The Davies-Carr family said the highest bidder would become "the sole owner of this lovable piece of internet history" after the auction on Sunday, despite the fact that it has been copied, duplicated, and reposted multiple times throughout the internet.
The sale garnered bids from 11 accounts, sparking a bidding war between users "mememaster" and "3fmusic," with the latter winning with a $760,999 price.
NFT on the rise
NFT collectibles, which are essentially digital assets with a blockchain-based guarantee of authenticity, have risen in popularity in the last year.
While the idea of purchasing something that can be endlessly replicated may be perplexing to some, a mania for NFTs has emerged in marketplaces around the world, as purchasers compete for bragging rights to a certified original.

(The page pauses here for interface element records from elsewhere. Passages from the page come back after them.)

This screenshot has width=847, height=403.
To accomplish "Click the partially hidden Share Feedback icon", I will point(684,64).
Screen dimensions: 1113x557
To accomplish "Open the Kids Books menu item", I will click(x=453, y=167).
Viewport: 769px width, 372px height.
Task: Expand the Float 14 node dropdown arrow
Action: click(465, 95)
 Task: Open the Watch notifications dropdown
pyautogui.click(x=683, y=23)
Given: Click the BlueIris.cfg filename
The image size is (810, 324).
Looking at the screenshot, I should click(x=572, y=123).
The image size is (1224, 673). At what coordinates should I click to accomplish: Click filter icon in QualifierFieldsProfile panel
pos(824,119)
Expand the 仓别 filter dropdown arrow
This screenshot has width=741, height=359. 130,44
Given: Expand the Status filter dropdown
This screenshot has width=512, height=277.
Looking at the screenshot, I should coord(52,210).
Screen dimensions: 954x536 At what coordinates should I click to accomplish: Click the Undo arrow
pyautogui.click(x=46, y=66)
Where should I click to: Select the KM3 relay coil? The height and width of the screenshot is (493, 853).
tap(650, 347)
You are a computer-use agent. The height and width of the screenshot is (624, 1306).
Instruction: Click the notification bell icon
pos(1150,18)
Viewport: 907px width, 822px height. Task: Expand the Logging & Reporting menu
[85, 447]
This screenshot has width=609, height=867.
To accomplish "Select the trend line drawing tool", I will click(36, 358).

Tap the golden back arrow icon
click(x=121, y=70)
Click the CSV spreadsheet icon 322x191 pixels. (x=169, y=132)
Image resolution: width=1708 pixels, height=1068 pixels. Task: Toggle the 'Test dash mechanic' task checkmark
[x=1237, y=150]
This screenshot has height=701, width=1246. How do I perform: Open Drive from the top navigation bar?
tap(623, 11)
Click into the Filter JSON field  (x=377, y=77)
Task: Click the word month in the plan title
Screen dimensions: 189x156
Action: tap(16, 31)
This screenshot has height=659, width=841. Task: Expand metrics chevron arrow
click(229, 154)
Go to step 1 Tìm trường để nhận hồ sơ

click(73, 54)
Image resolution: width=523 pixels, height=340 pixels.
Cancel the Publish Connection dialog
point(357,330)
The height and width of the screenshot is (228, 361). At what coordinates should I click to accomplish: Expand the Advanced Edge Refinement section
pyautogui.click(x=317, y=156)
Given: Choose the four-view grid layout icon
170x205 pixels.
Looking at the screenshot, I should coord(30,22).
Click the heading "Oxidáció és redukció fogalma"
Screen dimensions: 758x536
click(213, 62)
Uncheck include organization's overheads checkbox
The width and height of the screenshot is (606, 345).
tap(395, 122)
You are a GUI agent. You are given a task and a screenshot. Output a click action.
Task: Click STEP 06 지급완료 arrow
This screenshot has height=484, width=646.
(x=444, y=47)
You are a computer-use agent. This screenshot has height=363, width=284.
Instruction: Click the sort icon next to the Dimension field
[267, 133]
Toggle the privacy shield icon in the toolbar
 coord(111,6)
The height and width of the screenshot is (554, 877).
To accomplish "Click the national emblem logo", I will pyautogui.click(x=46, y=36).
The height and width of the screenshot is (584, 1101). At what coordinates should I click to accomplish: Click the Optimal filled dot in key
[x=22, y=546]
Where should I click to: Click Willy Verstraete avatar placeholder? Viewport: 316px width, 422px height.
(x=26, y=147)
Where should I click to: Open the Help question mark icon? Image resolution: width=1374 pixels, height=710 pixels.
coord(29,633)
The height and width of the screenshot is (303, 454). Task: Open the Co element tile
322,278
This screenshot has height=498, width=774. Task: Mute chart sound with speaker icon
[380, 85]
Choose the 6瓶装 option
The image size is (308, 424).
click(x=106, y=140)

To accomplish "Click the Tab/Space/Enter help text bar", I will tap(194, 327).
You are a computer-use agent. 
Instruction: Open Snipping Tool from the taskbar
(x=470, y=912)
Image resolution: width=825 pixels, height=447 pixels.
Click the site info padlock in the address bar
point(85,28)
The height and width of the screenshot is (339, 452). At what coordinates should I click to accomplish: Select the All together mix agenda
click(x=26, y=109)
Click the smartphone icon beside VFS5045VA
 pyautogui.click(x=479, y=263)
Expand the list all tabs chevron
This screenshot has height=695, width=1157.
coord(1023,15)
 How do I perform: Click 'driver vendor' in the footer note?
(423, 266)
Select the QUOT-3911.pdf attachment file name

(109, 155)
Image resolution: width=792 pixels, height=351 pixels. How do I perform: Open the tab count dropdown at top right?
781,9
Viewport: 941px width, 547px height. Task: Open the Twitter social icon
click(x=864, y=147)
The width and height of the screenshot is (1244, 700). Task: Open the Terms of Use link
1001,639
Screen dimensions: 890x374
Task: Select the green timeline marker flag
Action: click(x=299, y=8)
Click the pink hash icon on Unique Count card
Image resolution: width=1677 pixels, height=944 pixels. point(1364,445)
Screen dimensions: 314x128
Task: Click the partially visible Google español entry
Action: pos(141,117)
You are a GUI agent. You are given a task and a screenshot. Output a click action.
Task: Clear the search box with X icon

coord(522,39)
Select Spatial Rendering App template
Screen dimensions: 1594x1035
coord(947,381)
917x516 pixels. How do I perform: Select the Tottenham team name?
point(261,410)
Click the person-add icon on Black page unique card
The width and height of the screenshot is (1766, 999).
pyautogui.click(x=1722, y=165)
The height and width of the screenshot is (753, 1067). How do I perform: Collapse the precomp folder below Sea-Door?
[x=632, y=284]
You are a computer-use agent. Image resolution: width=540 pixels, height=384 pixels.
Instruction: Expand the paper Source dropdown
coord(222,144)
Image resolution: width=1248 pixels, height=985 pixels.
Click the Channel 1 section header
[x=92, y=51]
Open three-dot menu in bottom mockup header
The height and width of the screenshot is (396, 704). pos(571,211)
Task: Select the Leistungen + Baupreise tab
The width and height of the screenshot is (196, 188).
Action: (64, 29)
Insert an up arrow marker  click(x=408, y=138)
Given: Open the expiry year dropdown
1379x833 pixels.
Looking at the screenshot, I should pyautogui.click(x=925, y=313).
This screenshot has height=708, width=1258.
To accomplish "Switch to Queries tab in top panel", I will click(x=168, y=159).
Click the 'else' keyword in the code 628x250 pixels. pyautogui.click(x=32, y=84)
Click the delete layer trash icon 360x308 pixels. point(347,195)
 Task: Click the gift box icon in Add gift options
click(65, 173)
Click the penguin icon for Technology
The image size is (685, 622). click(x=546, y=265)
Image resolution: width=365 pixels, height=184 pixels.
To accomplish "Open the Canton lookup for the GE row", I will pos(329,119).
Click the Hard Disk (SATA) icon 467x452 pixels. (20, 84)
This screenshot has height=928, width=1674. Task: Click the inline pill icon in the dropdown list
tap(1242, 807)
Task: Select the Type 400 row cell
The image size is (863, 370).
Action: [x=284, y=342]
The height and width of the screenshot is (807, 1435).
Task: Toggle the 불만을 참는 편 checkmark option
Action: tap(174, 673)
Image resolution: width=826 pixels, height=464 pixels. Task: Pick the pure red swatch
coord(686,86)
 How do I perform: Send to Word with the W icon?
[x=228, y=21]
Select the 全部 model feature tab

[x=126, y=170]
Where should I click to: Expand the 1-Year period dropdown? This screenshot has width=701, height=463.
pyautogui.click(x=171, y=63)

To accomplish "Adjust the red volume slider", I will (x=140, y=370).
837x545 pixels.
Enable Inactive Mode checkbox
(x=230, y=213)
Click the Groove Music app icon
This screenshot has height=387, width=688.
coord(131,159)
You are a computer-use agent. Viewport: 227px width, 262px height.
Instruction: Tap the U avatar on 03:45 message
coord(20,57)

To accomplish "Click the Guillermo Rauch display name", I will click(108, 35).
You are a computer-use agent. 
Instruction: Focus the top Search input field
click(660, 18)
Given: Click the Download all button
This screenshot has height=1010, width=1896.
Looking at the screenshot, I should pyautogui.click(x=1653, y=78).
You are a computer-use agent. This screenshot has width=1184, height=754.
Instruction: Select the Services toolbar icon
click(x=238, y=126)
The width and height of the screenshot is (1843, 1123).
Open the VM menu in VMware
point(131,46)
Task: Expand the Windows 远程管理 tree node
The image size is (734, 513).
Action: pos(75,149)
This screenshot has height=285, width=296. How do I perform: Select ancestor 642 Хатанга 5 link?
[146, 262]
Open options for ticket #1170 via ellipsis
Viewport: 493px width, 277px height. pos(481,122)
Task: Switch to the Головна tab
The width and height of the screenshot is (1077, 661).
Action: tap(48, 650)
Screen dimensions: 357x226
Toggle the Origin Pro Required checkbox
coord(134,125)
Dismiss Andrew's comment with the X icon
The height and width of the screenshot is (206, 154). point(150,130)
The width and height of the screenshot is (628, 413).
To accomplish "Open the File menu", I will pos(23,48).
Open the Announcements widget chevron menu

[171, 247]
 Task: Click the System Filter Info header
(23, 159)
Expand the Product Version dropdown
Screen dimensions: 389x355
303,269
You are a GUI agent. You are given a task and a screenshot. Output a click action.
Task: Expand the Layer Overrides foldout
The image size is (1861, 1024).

Memes, GIFs, photographs, and videos from the early days of the internet have done exceptionally well.
Twitter CEO Jack Dorsey sold his first tweet, "just setting up my twttr," dated 2006, for $2.9 million to a Malaysian businessman in March.
just setting up my twttr— jack (@jack) March 21, 2006
The month before, an unknown bidder paid $590,000 for Nyan Cat, a 10-year-old animation featuring a flying, rainbow cat with a poptart body.
Last month, a Dubai-based music studio bought "Disaster Girl," a 16-year-old snapshot of a slyly smiling toddler with a house on fire in the backdrop, for 180 Euthereum, the equivalent of nearly $500,000 at the time.